(28k) Microfluidic Oscillators Enable Dynamic Concentration Flow Profiles

Circadian rhythms provide cyclical cues for regulating and synchronizing physiological processes within a day. In vitro cultures broadly do not provide rhythmic stimulus for circadian synchronization similar to the physiological cues that cells and tissues normally receive in human bodies through biomolecules, such as hormones. Our current work focuses on developing the microfluidic platform to achieve a precise control of dynamic biomolecule concentration exposed to cells, replicating the rhythmic stimulus similar to the native cell microenvironment. To control dynamic concentration profiles in an automated and scalable way, we previously have microfluidic oscillators, a microfluidic platform that converts two constant flow inputs of different concentrations into an output that switches between two concentration states. However, two major barriers currently limit the ability of oscillators to apply this rhythmic stimulus of molecules of interest. The first barrier is undesired absorption of target biomolecules like hydrophobic hormones into polydimethylsiloxane (PDMS), the material traditionally used to fabricate oscillators. Therefore, we need to translate the oscillator design from PDMS to thermoplastic, a widely accepted material in biological research that has little hydrophobic molecule absorption. Fabricating the microfluidic oscillator with new materials presents the second barrier. The traditional PDMS oscillators rely on two normally closed (NC) valve (figure 1). Since the valve has a multi-layer structure, the surface of each PDMS layer is plasma treated to form a covalent bond. Critically, the valve region needs to be de-activated to avoid permanently closing. The fabrication with thermoplastic materials will form a permanently closed valve with the current NC valve design. A slightly-open-doormat (SOD) valve design circumvents the bonding issue by being normally open and therefore enables the oscillator fabrication with thermoplastics.

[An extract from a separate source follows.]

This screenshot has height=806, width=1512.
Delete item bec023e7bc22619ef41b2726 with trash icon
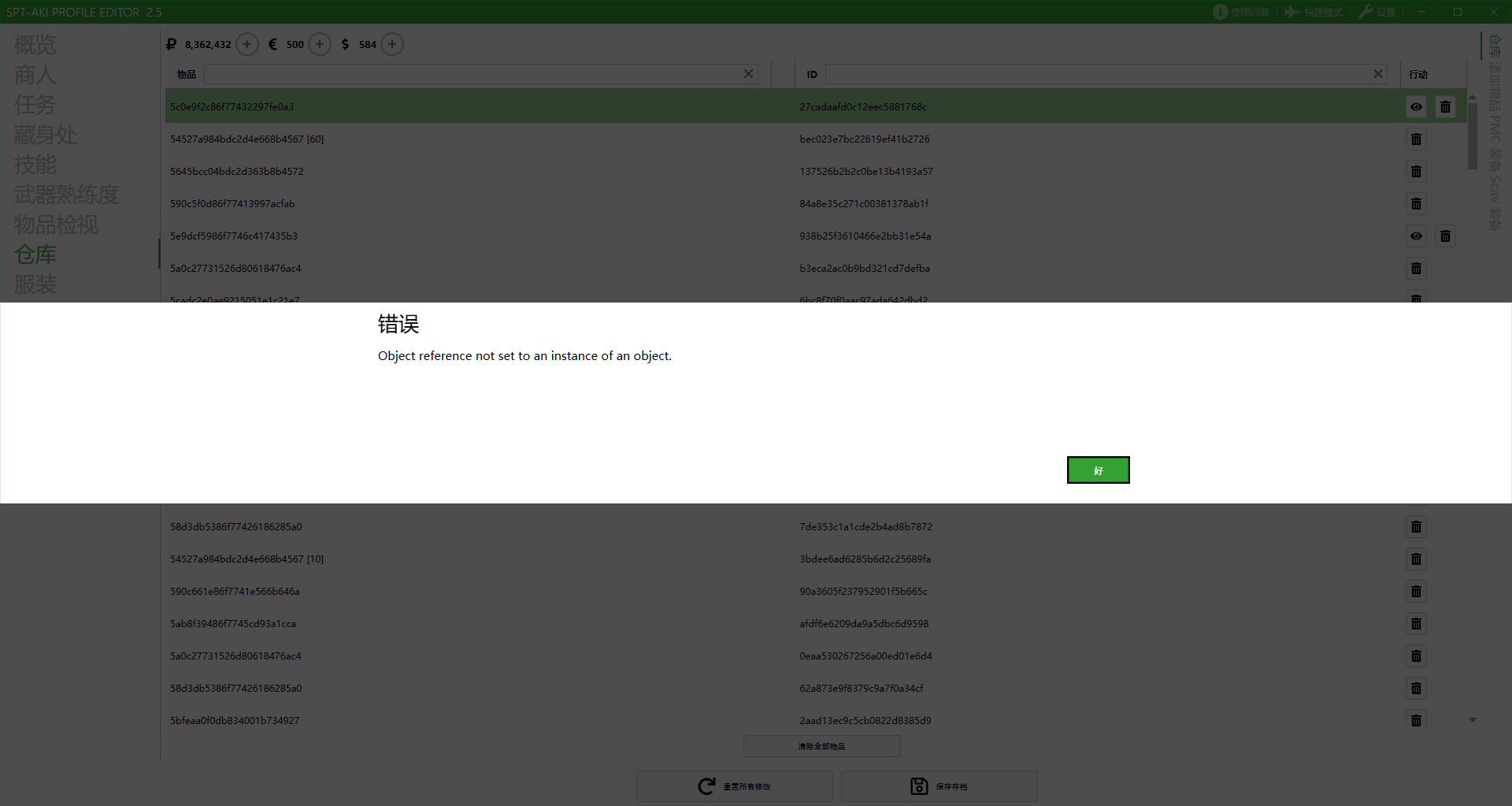point(1416,139)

In order to ensure the functionality of SOD valve design in oscillator, we studied the difference between NC oscillators and SOD oscillators in PDMS with constant flow rate source provided by syringe pumps. We hypothesize that NC oscillators and SOD oscillators have similar oscillation behaviors but with slightly different properties like oscillation periods, inherent valve threshold pressure, and operational range (i.e. inlet flow rates). Firstly, we fabricated SOD oscillators and NC oscillators with soft lithography and visually verified the oscillation behaviors for both device designs. Secondly, we are collecting the inlet pressure profiles at different flow rates to analyze parameters like oscillation period, duty cycle, and valve threshold pressure. In addition, we built stand-alone single valve systems for both valve types. With the single valve systems, unlike the condition of oscillators where two valves are coupled, we will examine the generic valve threshold pressure. Lastly, since theoretical PLECS models based on electro-hydraulic analogy has been successfully built for NC oscillators, we will build PLECS models for SOD oscillators to compare the experimental and theoretical performance of SOD oscillators and also compare the performance of the different valve designs. Our theoretical model, once validated will provide a predictive tool for device performance that will provide guidance of oscillator design on thermoplastics. After the thermoplastic SOD oscillator is fabricated to provide controllable dynamic biomolecule concentration profiles, we will apply these dynamic profile to cells in vitro to mimic rhythmic physiological cues in the native cell environment. In the future, the development of this platform will have many applications like improving synchronization of cell activity or investigating of circadian rhythm related disease priming.